--- Exercise instructions ---
State how many lines in the entries below hold the word "agent", with nothing besides the number.

(Stored items)

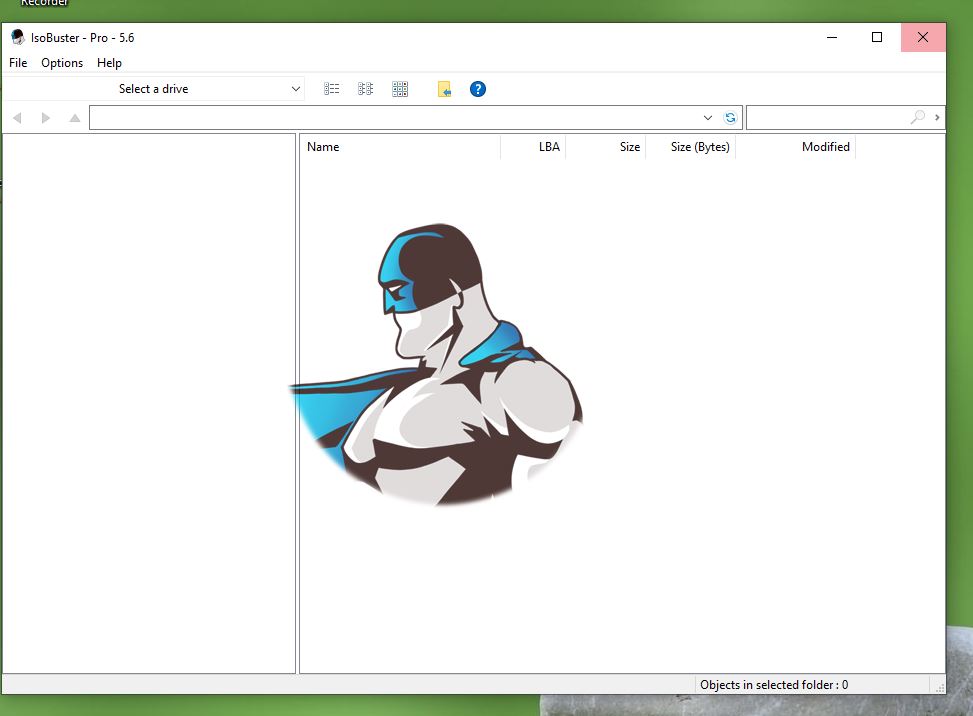Click the forward navigation arrow
973x716 pixels.
46,118
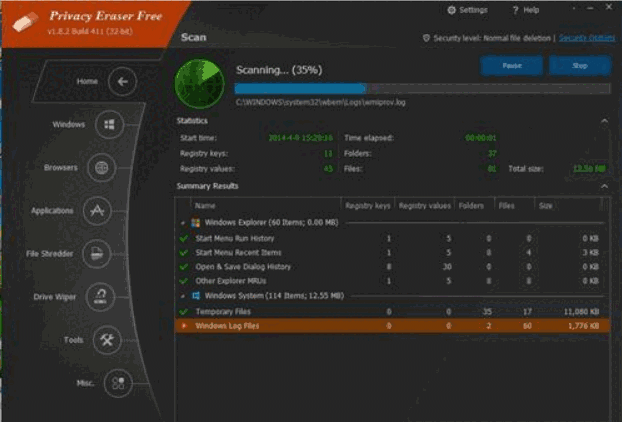
Task: Collapse the Windows System group
Action: pos(182,297)
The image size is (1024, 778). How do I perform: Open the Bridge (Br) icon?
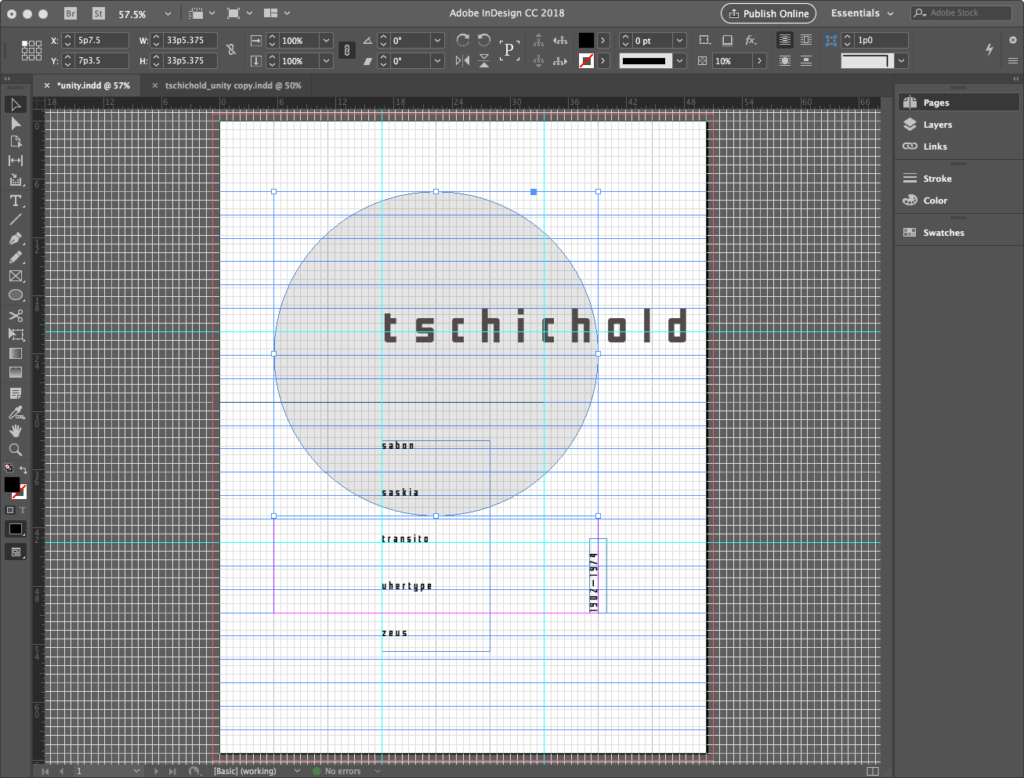pyautogui.click(x=71, y=14)
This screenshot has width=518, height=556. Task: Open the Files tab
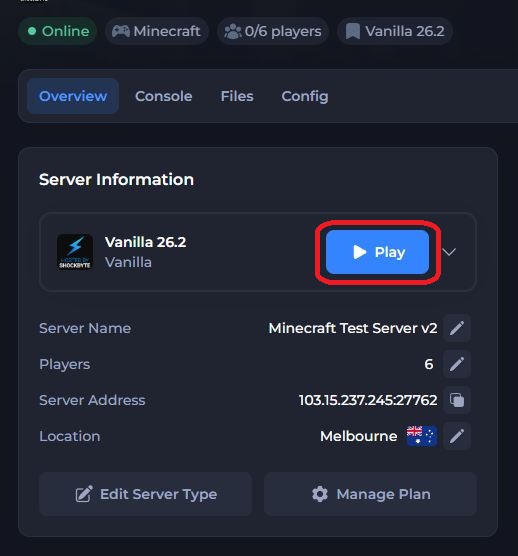click(237, 96)
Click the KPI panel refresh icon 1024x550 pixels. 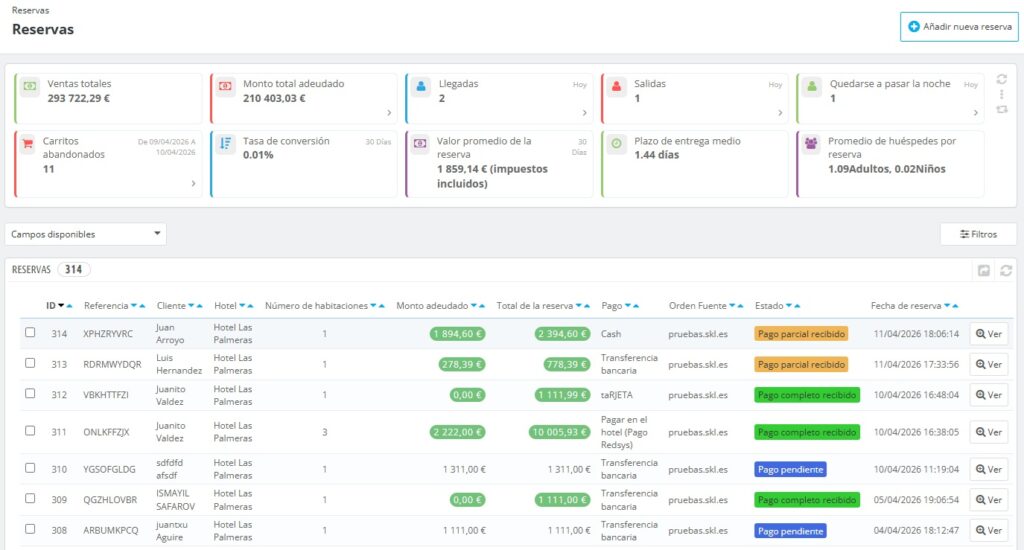click(1002, 79)
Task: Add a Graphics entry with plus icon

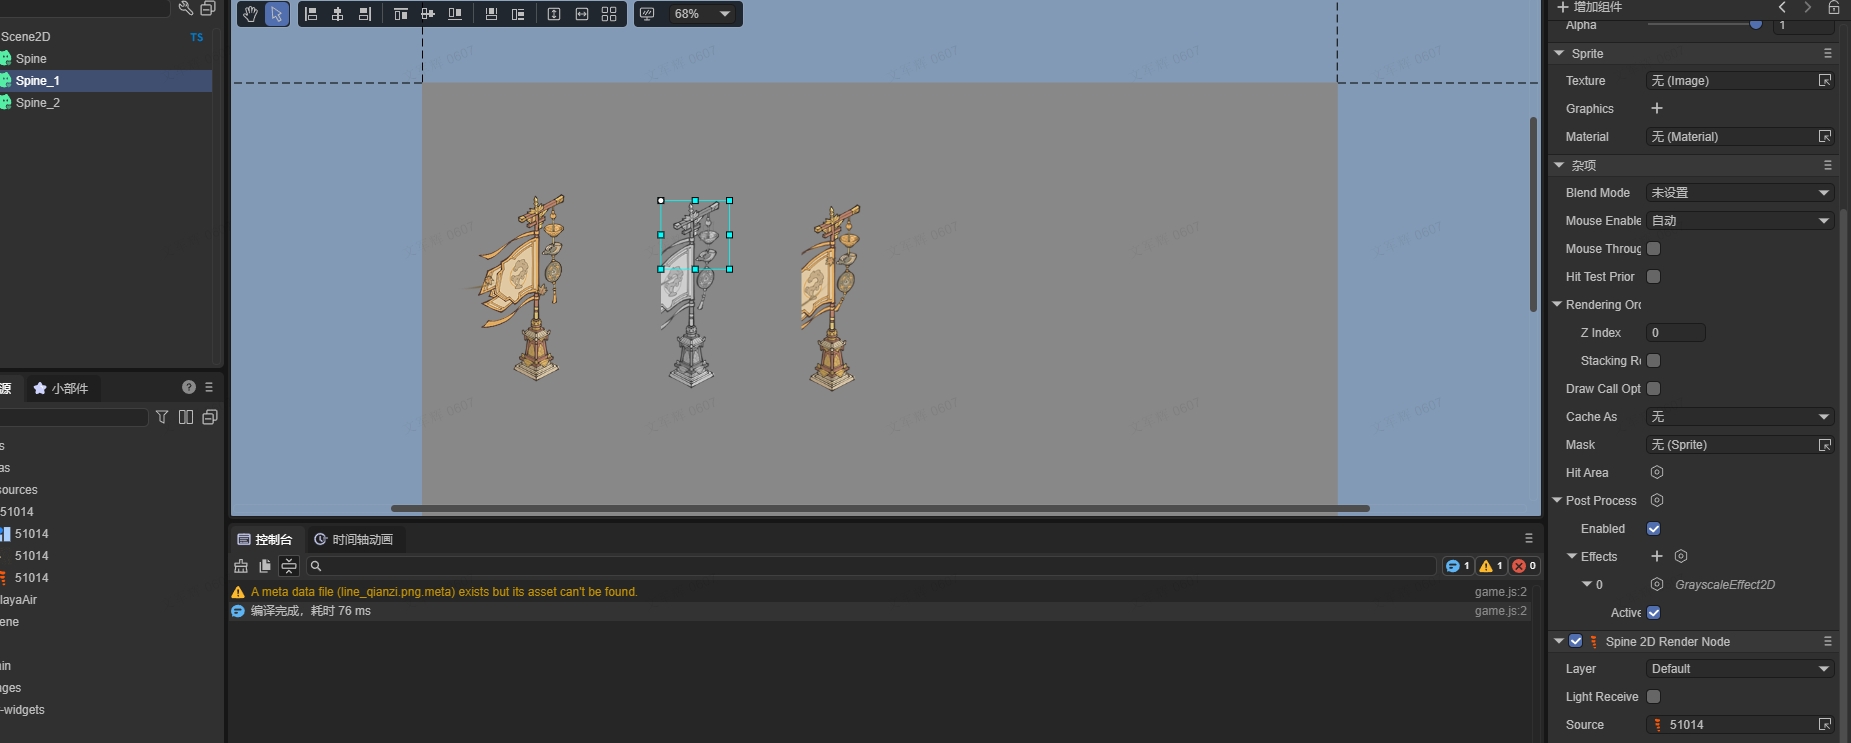Action: coord(1657,108)
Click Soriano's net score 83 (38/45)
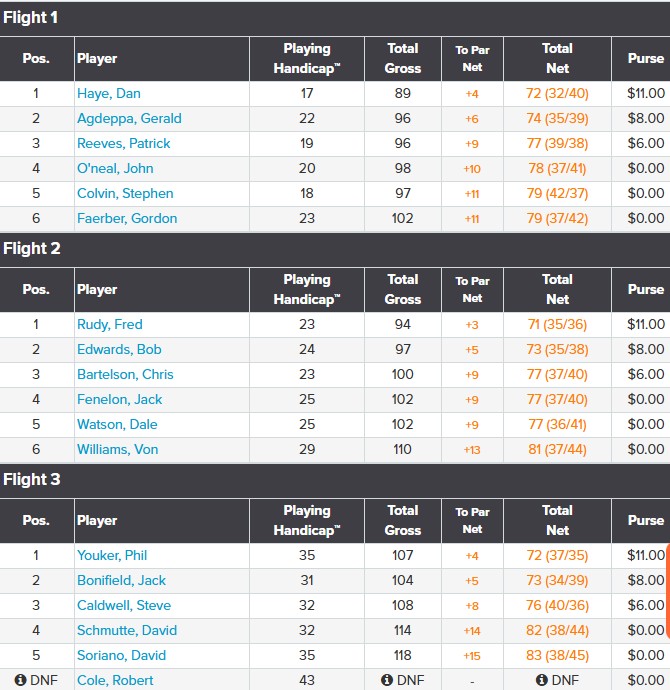670x690 pixels. coord(557,655)
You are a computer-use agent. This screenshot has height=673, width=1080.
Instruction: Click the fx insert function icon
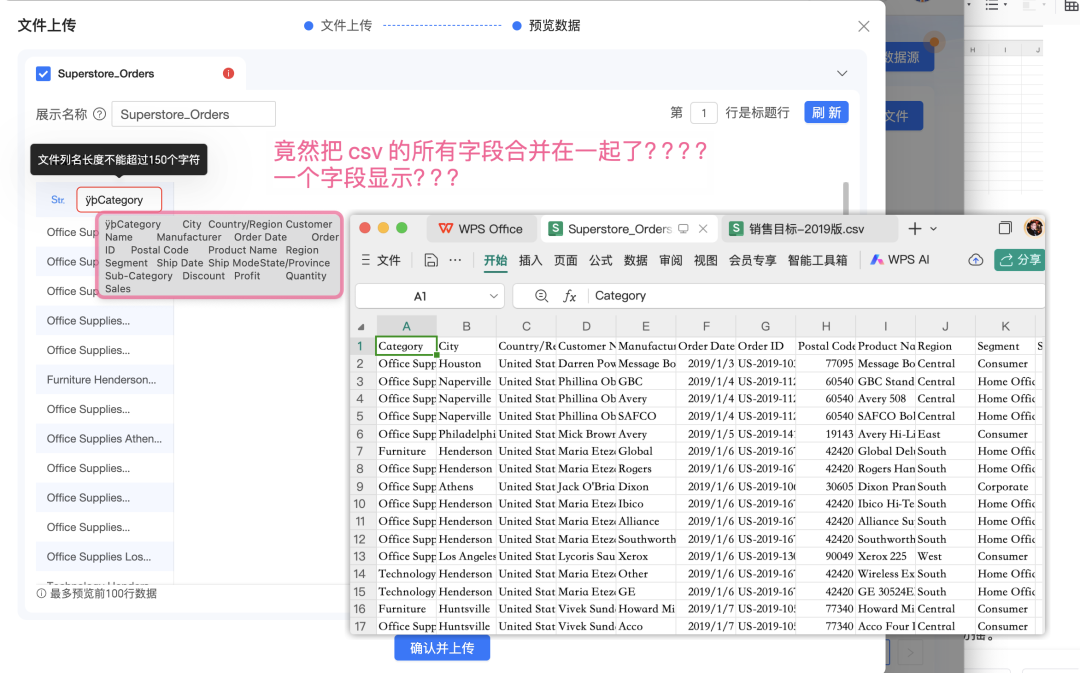[570, 296]

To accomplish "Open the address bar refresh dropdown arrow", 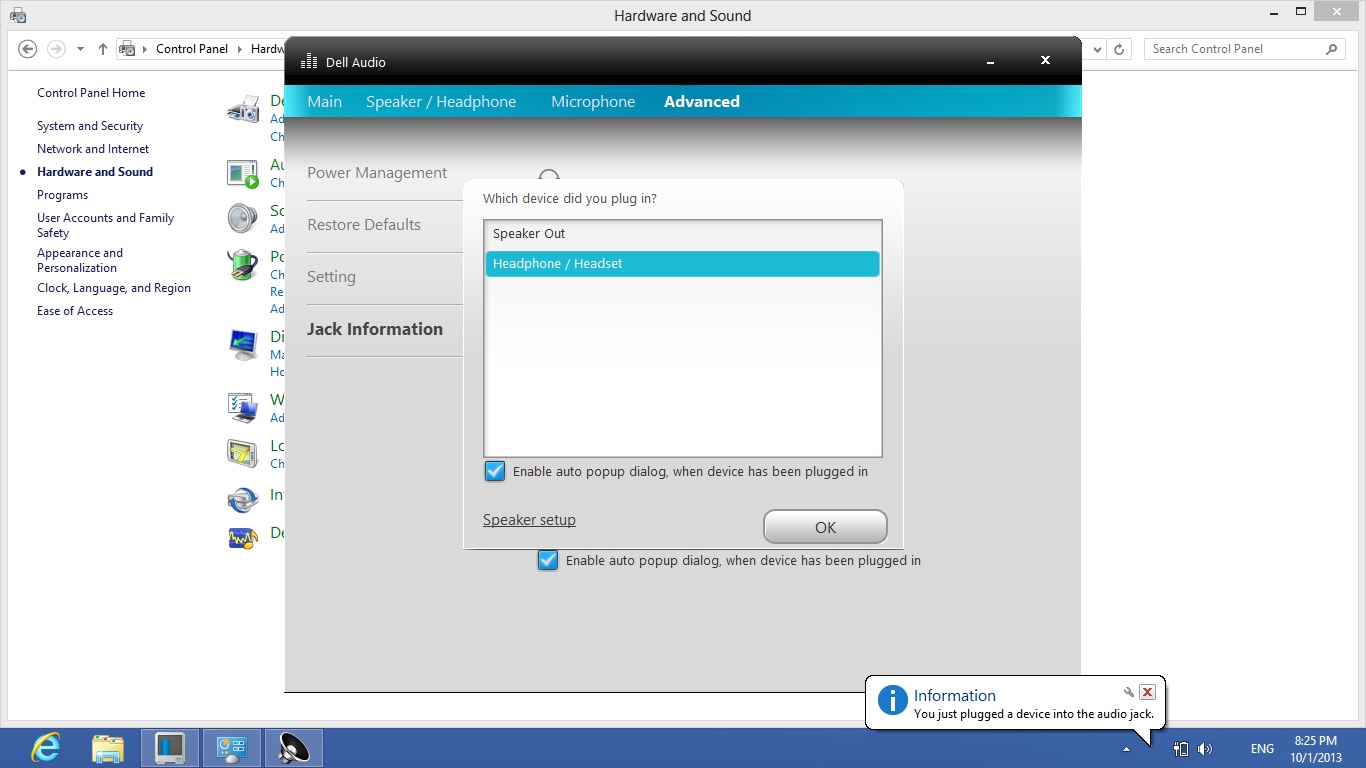I will 1096,48.
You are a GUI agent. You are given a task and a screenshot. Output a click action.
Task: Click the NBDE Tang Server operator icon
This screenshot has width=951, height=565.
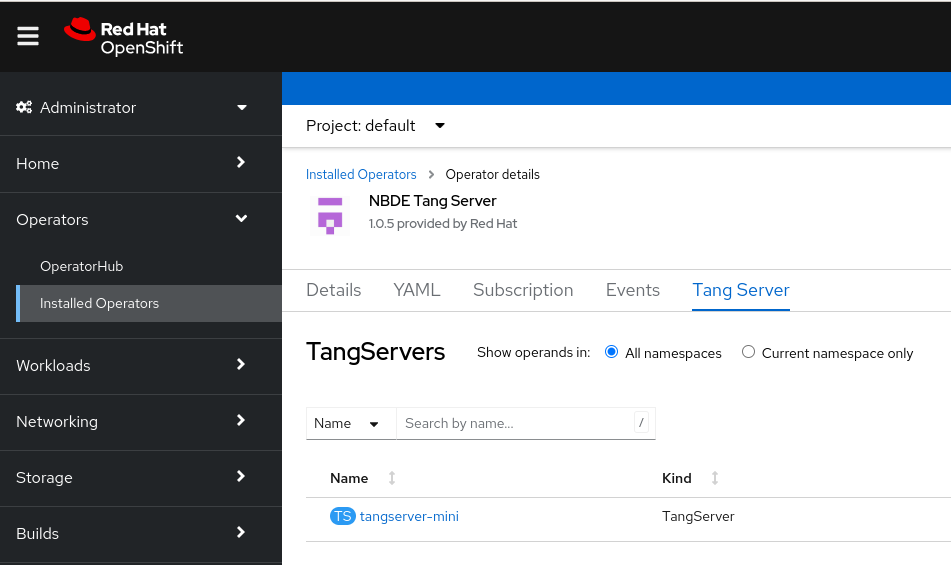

--- Answer space ---
2